The cure is mustard. Mustard is yellow stuff which you smear on food stuffs to create a horrifying tangy sensation which can make your eyes bleed. Whilst the more cretinous members of society may have an issue with this, please do realise the enlightened folk of the world know mustard to be the glorious alleviator of all things rubbish.
Mustard itself was born in 1663 to a working class family. Raised purely on a diet of vinegar and petulance, so too mustard became vinegary and petulant. Yet worse was to follow the worst. Bullied at school by horseradish and mayonnaise, mustard became an outsider who brewed furiously, yet silently, in a mixture water, salt, and lemon. In short, this made mustard one tough SOB.
This lesson in life made mustard a sensation when it released itself onto the food market in 1700. Chefs hurled themselves upon it and restaurants foisted mustard soup, mustard cake, and mustard cocktails onto their terrified patrons.

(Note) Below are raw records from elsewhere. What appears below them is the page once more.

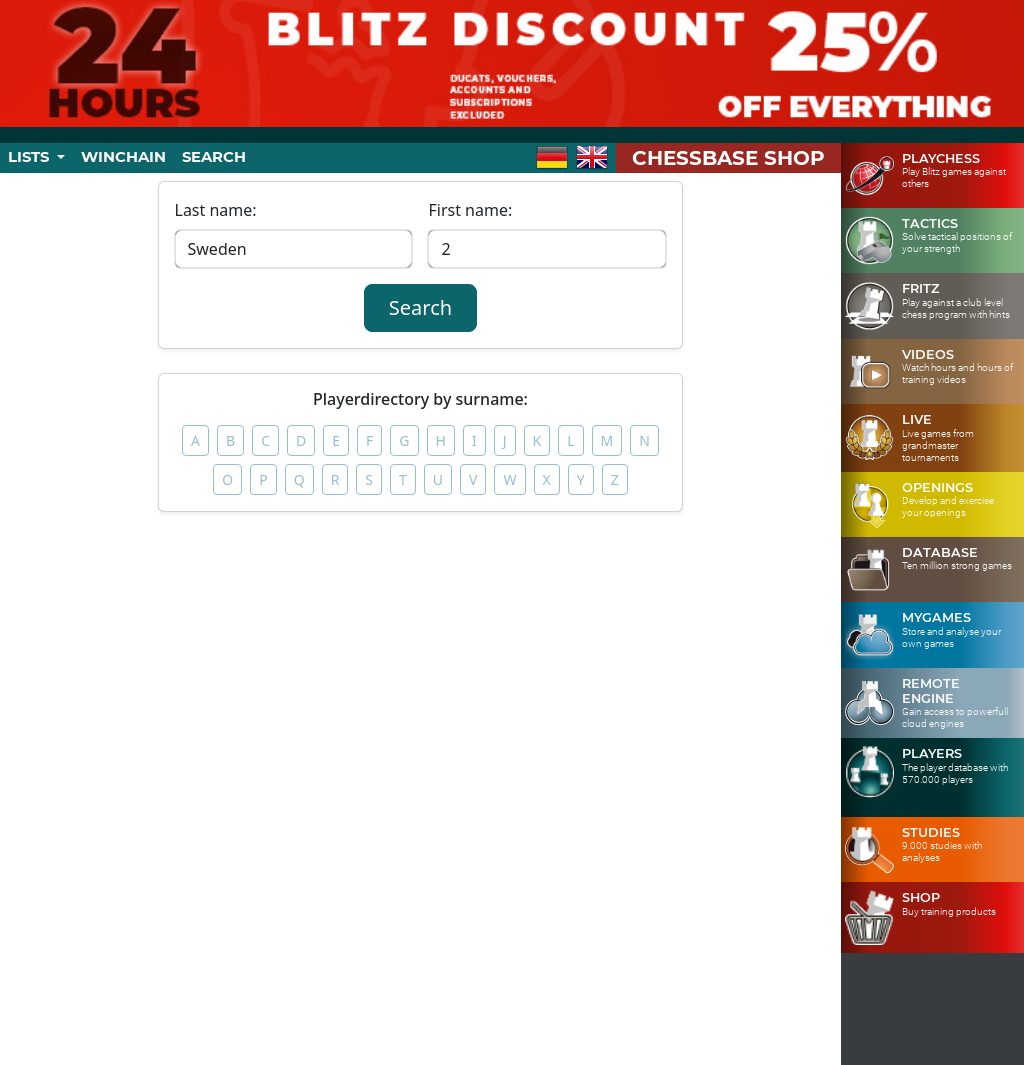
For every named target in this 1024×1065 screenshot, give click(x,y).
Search (214, 157)
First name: (470, 210)
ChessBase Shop (728, 158)
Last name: (216, 210)
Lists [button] (30, 157)
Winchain (123, 157)
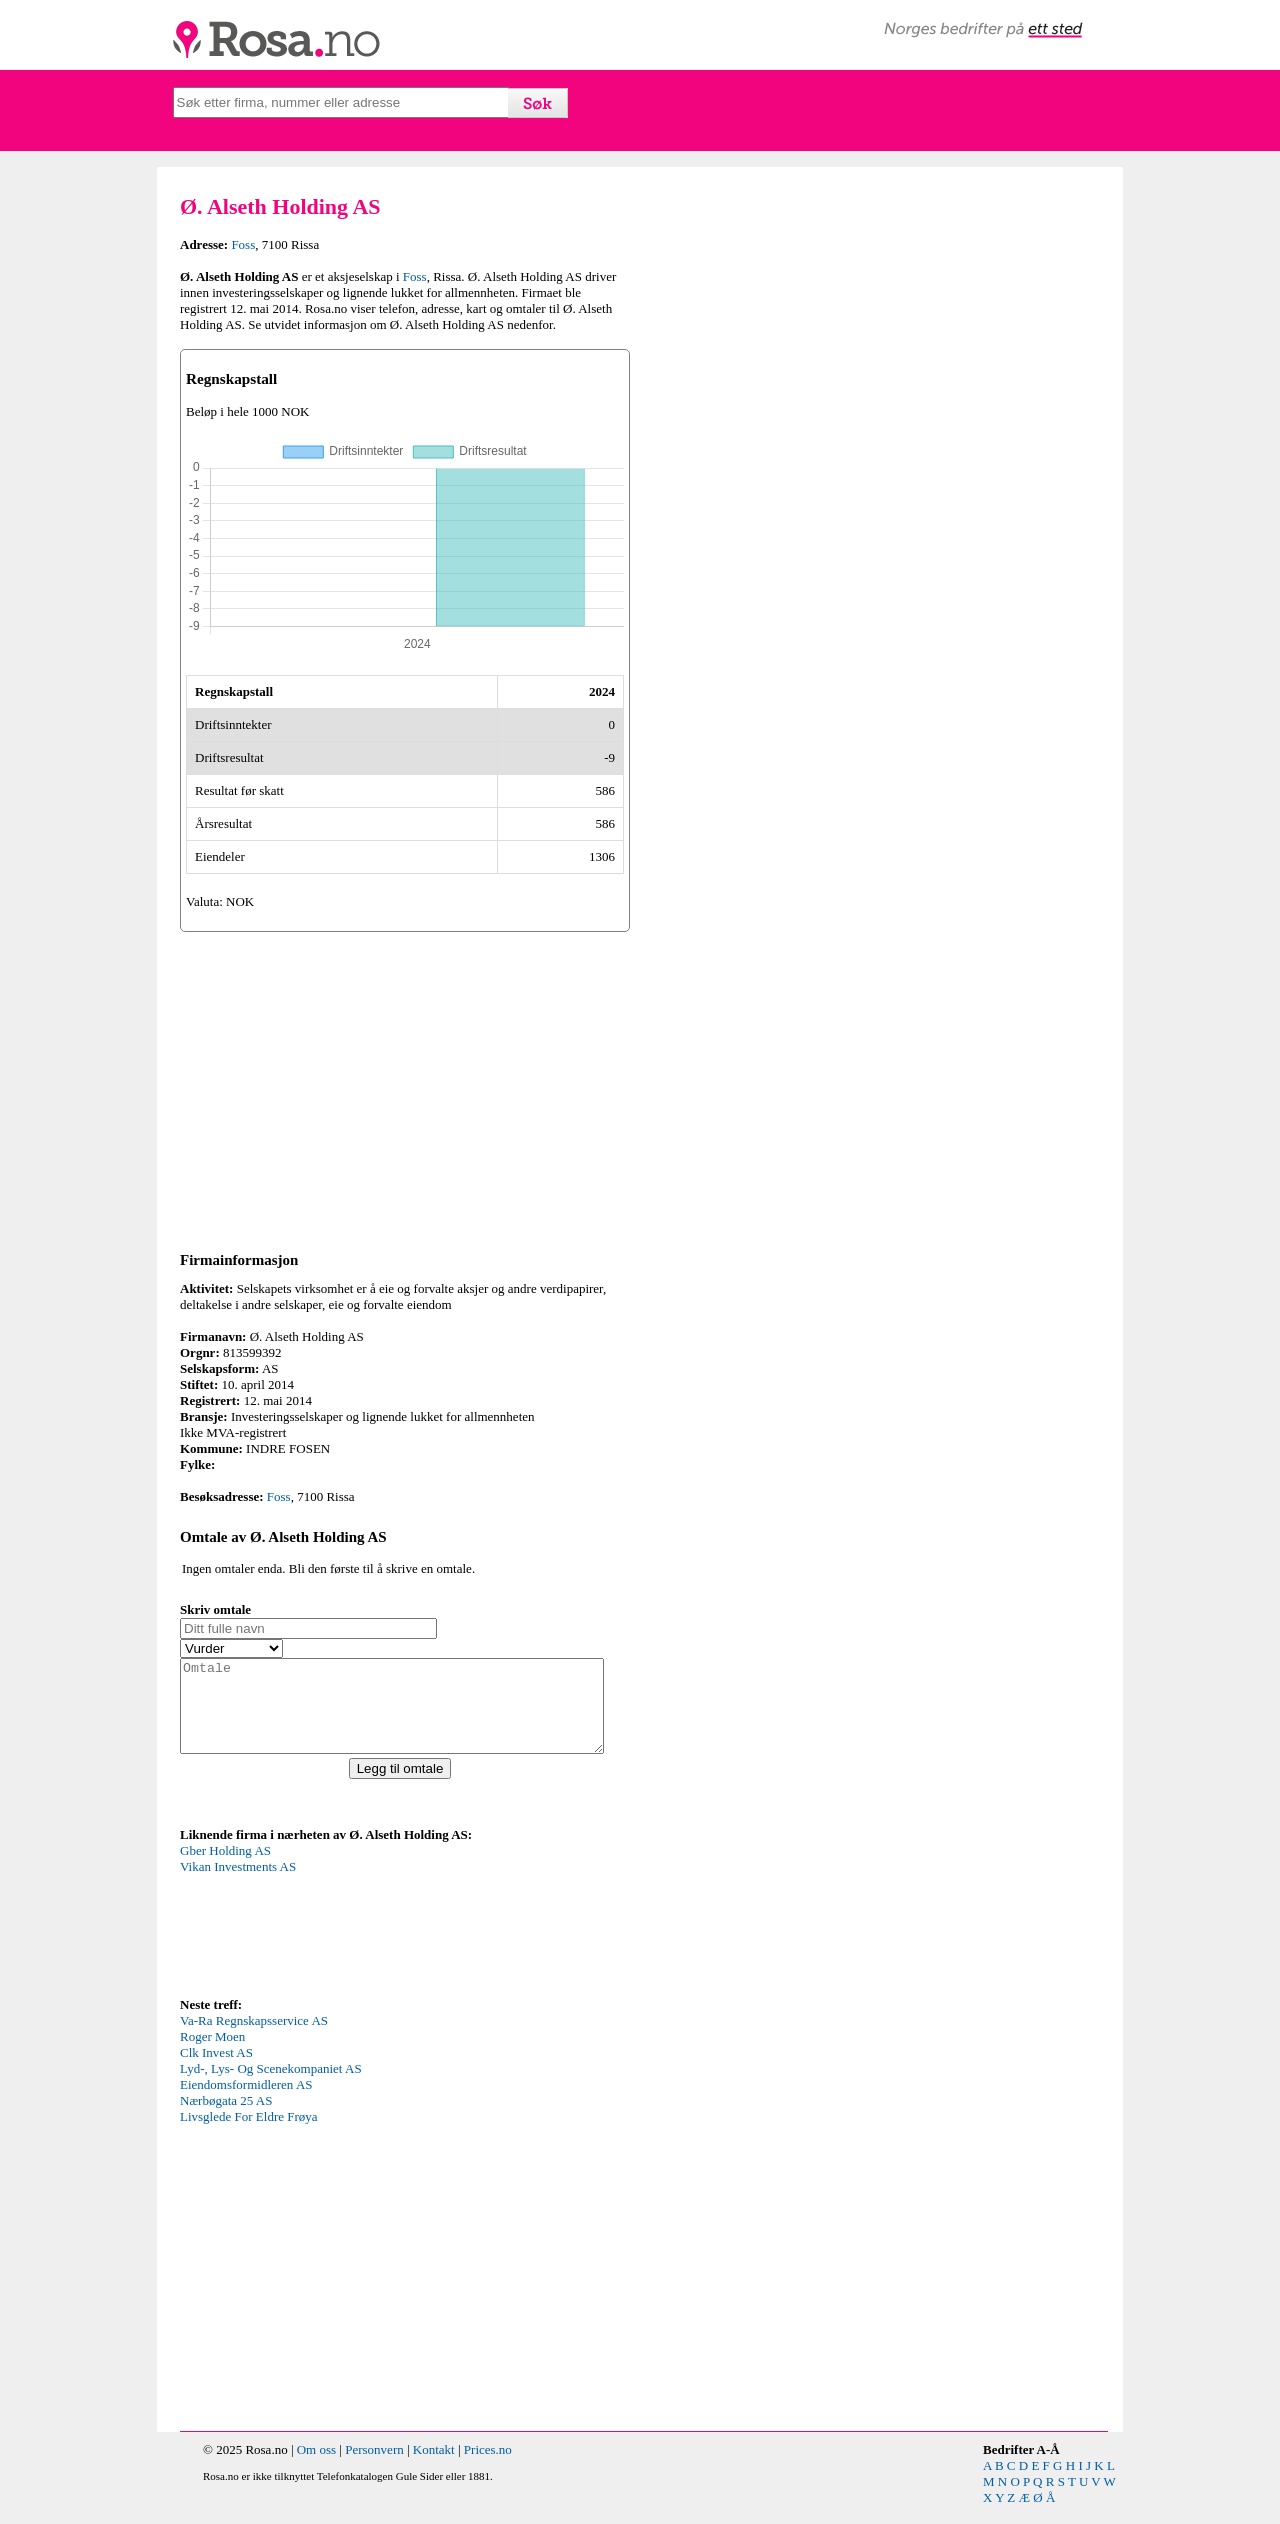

Over thyme these practices were refined and now you’ll find mustard typically nestling on top of a hotdog (a “sausage” made out of rat’s intestines, salt, aspic, and cement dust) and in wasabi.
Thusly, mustard has found its place in life as a condiment in the pub of life. People stand and dither at the condiment table, usually plumping for tomato ketchup like the fatuous plebs they are, but the reality is mustard is the one. Mustard will brighten your life. Mustard. Is. Yellow.